(項目探索の記録)
————————
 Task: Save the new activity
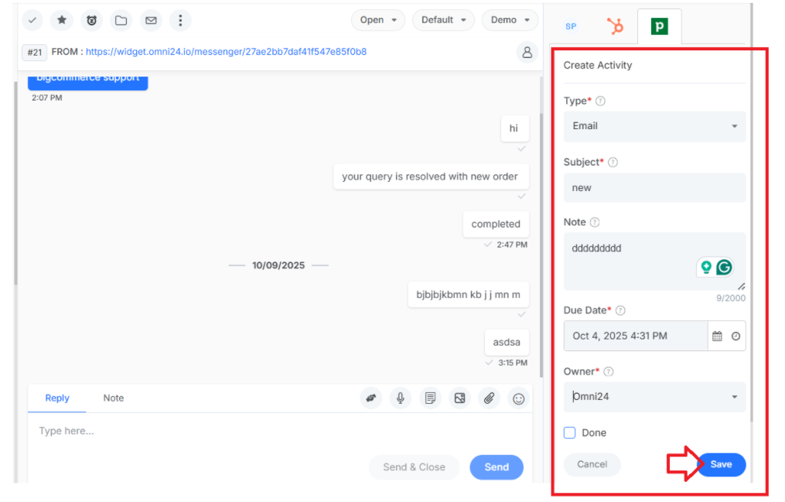point(721,464)
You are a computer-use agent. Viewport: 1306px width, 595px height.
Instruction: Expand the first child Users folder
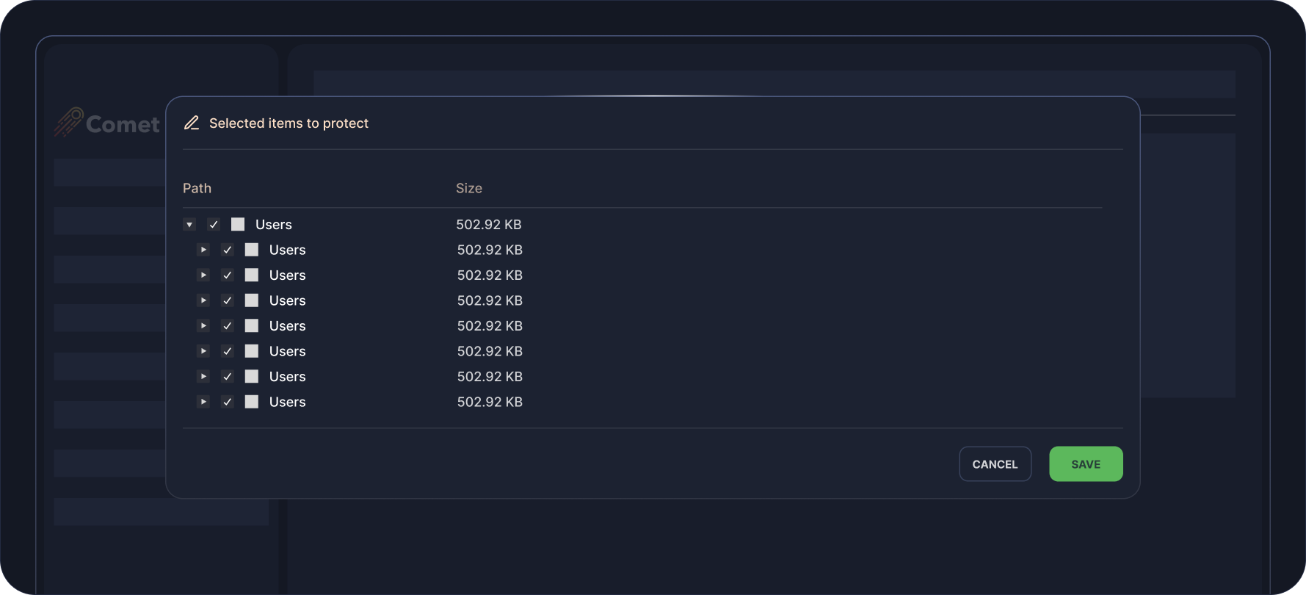[x=203, y=250]
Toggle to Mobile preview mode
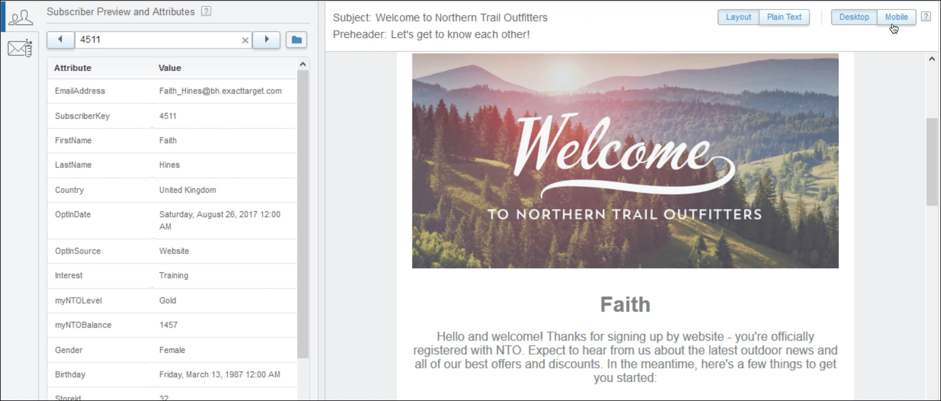941x401 pixels. (x=896, y=17)
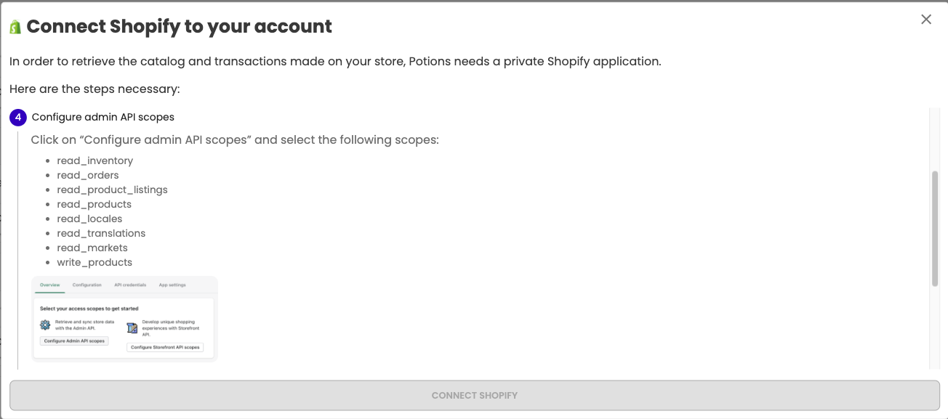Image resolution: width=948 pixels, height=419 pixels.
Task: Click the Admin API gear icon
Action: pos(45,325)
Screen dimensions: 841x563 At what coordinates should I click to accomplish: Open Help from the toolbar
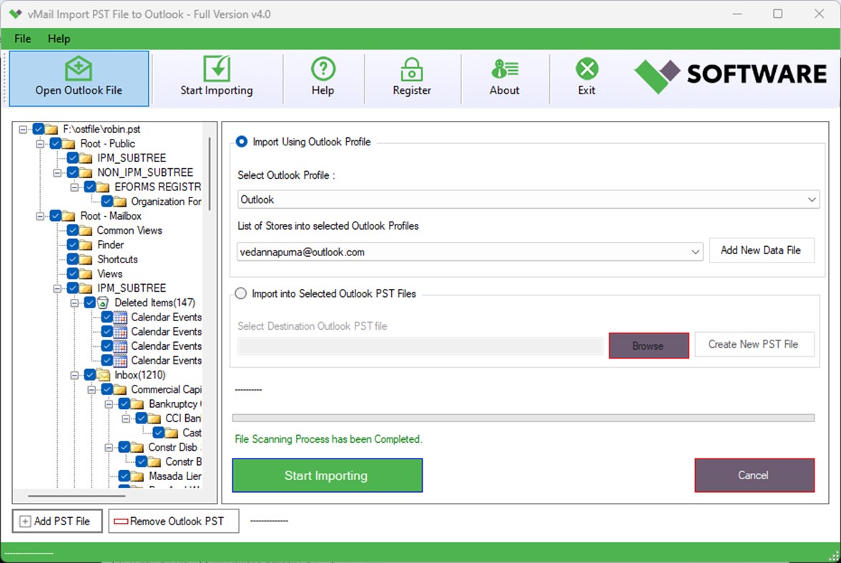pos(323,70)
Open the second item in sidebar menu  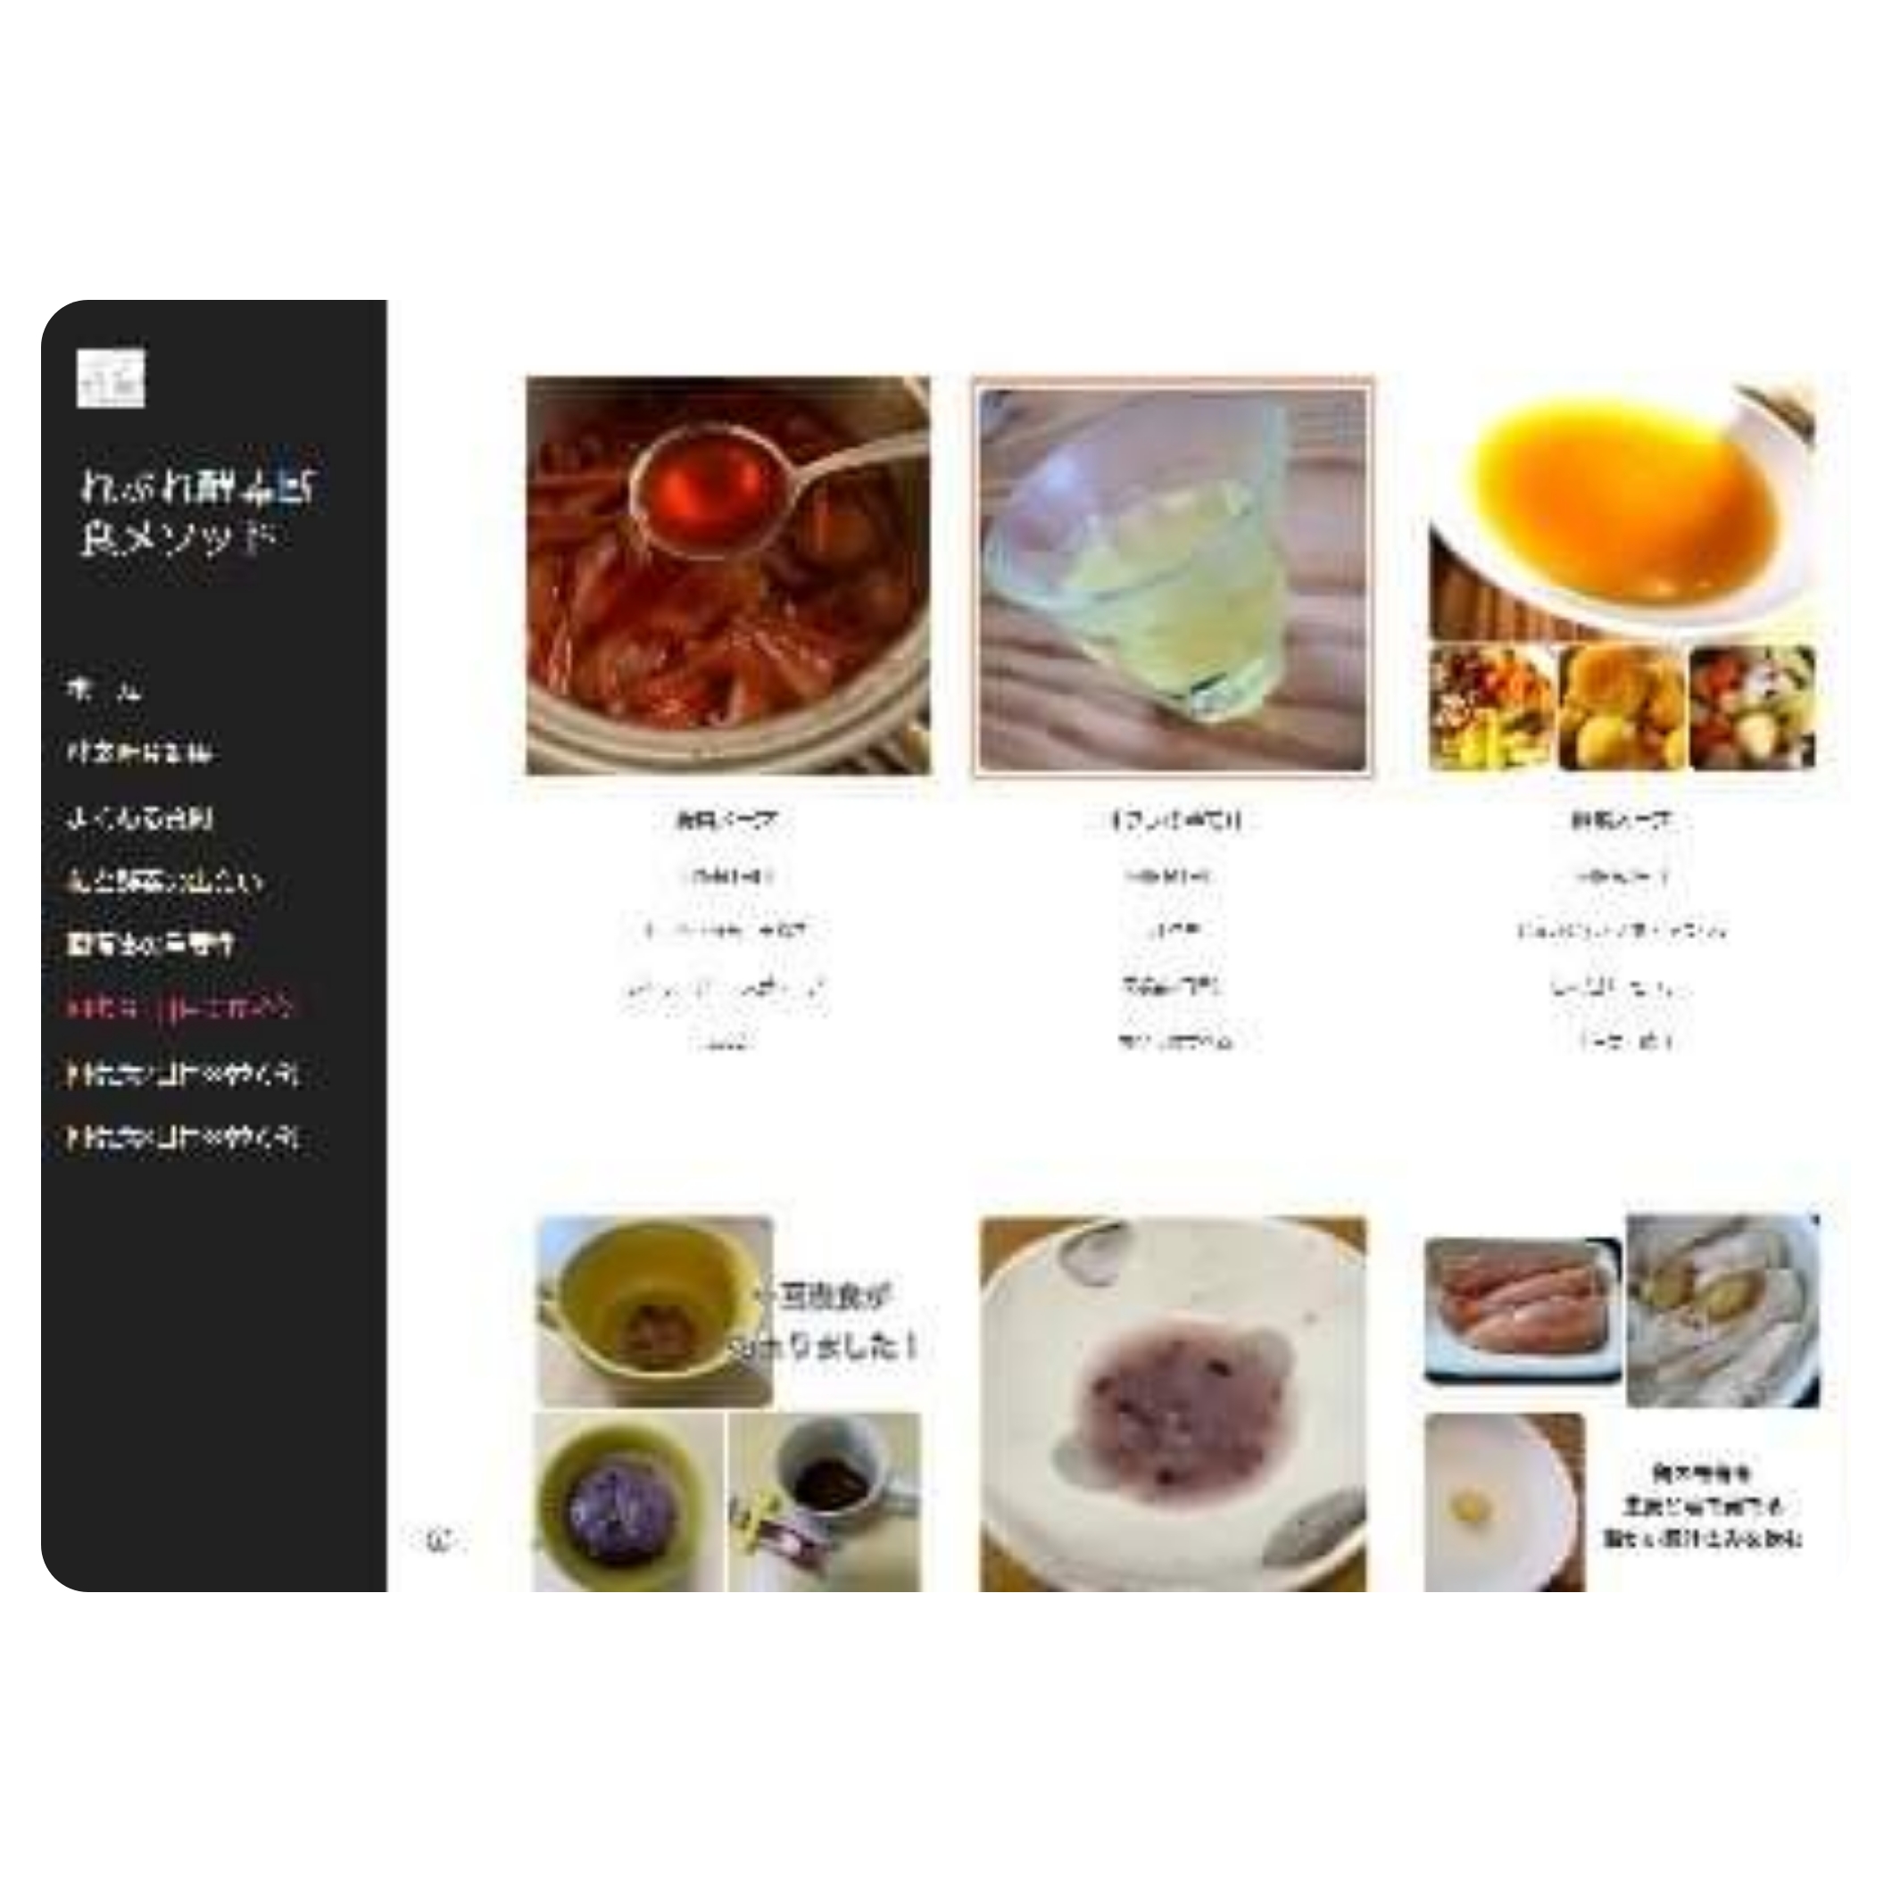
————————
* [課題の詳細]: 上の記録をすべて、一字一句違えずに再現してください。画像は回答に含めないこと。

* [回答]:
 Task: Save the new activity
point(721,464)
You are a computer-use agent. Viewport: 1306px width, 595px height.
Instruction: Expand the first child Users folder
[x=203, y=250]
Toggle to Mobile preview mode
941x401 pixels. (x=896, y=17)
Image resolution: width=948 pixels, height=419 pixels.
Task: Click the Admin API gear icon
Action: pos(45,325)
Screen dimensions: 841x563 At what coordinates should I click to accomplish: Open Help from the toolbar
pos(323,70)
Open the second item in sidebar menu  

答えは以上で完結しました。